Tablet computers thrust Thailand classrooms into digital era


In a rural classroom in the Thai highlands, hill-tribe children energetically slide their fingertips over tablet computer screens, practicing everything from English to mathematics and music.

The disadvantaged students are part of an ambitious project by Thailand to distribute millions of the handheld devices in schools, in a move supporters hope will boost national education standards. For opponents, however, it is an expensive gimmick designed to boost the popularity of the ruling party among parents — and the next generation of voters.

At Ban San Kong school in Mae Chan, in the northern province of Chiang Rai, 90 children received a tablet computer last year as part of the “One Tablet Per Child” policy pledged during the ruling party’s 2011 election campaign.

Previously, the school had only a few desktop computers with limited Internet access. Now, with headphones over their ears for an hour a day during class, the students use the devices for such activities as singing songs in English, watching cartoons about the life of revered Thai King Bhumibol Adulyadej and playing math games.

With the school year just beginning, and the new tablet content yet to arrive, they are left to review the previous year’s lessons as their teacher, Siriporn Wichaipanid, sits and watches.
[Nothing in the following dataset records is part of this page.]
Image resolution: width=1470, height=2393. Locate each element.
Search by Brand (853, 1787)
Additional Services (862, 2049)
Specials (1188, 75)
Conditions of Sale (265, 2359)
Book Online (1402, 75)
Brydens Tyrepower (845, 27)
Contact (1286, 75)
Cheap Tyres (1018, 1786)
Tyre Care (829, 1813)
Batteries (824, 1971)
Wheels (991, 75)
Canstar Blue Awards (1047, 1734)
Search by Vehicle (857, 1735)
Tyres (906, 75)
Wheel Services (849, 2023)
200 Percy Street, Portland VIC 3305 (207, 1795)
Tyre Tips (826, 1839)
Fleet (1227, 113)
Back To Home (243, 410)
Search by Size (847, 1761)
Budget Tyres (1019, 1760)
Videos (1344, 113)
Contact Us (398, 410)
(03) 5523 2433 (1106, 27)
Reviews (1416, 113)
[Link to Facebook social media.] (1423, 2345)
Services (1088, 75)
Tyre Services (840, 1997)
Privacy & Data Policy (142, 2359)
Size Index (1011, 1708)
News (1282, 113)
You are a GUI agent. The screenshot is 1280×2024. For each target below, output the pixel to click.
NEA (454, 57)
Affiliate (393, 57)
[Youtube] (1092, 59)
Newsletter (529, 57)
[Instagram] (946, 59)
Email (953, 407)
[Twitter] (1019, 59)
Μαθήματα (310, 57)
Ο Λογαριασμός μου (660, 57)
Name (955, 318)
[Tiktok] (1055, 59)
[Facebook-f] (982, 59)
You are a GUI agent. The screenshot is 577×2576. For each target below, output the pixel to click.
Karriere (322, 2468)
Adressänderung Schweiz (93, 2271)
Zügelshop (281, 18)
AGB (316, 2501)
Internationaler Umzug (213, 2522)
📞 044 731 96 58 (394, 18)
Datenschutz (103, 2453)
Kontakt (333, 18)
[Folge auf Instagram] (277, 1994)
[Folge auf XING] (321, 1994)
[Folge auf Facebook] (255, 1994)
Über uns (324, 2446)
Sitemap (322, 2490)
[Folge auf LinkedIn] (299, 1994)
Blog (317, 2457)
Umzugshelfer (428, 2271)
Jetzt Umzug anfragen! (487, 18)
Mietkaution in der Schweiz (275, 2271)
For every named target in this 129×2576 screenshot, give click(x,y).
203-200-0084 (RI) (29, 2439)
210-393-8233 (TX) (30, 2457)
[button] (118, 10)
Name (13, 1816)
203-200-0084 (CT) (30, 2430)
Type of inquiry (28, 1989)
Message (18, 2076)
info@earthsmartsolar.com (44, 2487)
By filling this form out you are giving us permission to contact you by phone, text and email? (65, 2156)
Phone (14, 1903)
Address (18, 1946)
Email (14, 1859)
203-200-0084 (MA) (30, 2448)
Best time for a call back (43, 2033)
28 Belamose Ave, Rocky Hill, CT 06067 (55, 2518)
She has received no specific training for using the devices and seems at a bit of a loss.

“I have some knowledge. At home, I use an iPad,” she said. But “if I don’t understand, I don’t know how to teach the children.”

For the students — mostly from ethnic minority Akha hill-tribe communities that don’t speak Thai as their mother tongue — using the tablets has been a positive experience, according to the school.

“The students cannot speak Thai very well but they can hear sounds more clearly from the tablets and repeat them,” said their instructor from the previous year, Wannawadee Somdang. “Some of them dare not ask questions. It’s easier when they listen to the tablets.”

For now, only two of the 90 students are allowed to take the computers with them after class to use at their homes, which often lack electricity. “They don’t have Wi-Fi and it’s not convenient for them to charge the batteries. And most importantly, their parents have no knowledge about the tablets,” said school Principal Uthai Moonmueangkham.

But using devices that would normally be out of reach for the kingdom’s poorest children is still progress, even if it is only just one hour per day, he said, because it gives them “the same opportunities as those in the city.”

Reducing the education gap between the urban rich and rural poor is one aim of the project, said Surapol Navamavadhand, an advisor to the minister of information and communication technology. By the end of 2014, the government plans to give out handheld computers to 13 million pupils at a cost of about $100 each — a total of $1.3 billion — and replace them every two years.

Around 850,000 Chinese-made devices have already been given out, and the government says it will soon launch a tender offer for another batch of 1.7 million tablets, in what it has described as the world’s largest handout of tablet computers for education.

Experts warn, however, that the gadgets offer no guarantee of enhanced education standards.

The tablets are “just another tool,” like a pencil, for example, according to Jonghwi Park, a Bangkok-based education technology specialist with UNESCO. “It’s not about what to use, it’s about how to use it,” she said.

Critics of education in Thailand say far more radical changes are needed.

“If you want to deal with the education in Thailand, I can tell you that the whole system must be demolished,” said Somphong Chitradub, an associate professor who specializes in child education at Bangkok’s Chulalongkorn University. “Our classrooms are passive, tiring and boring.”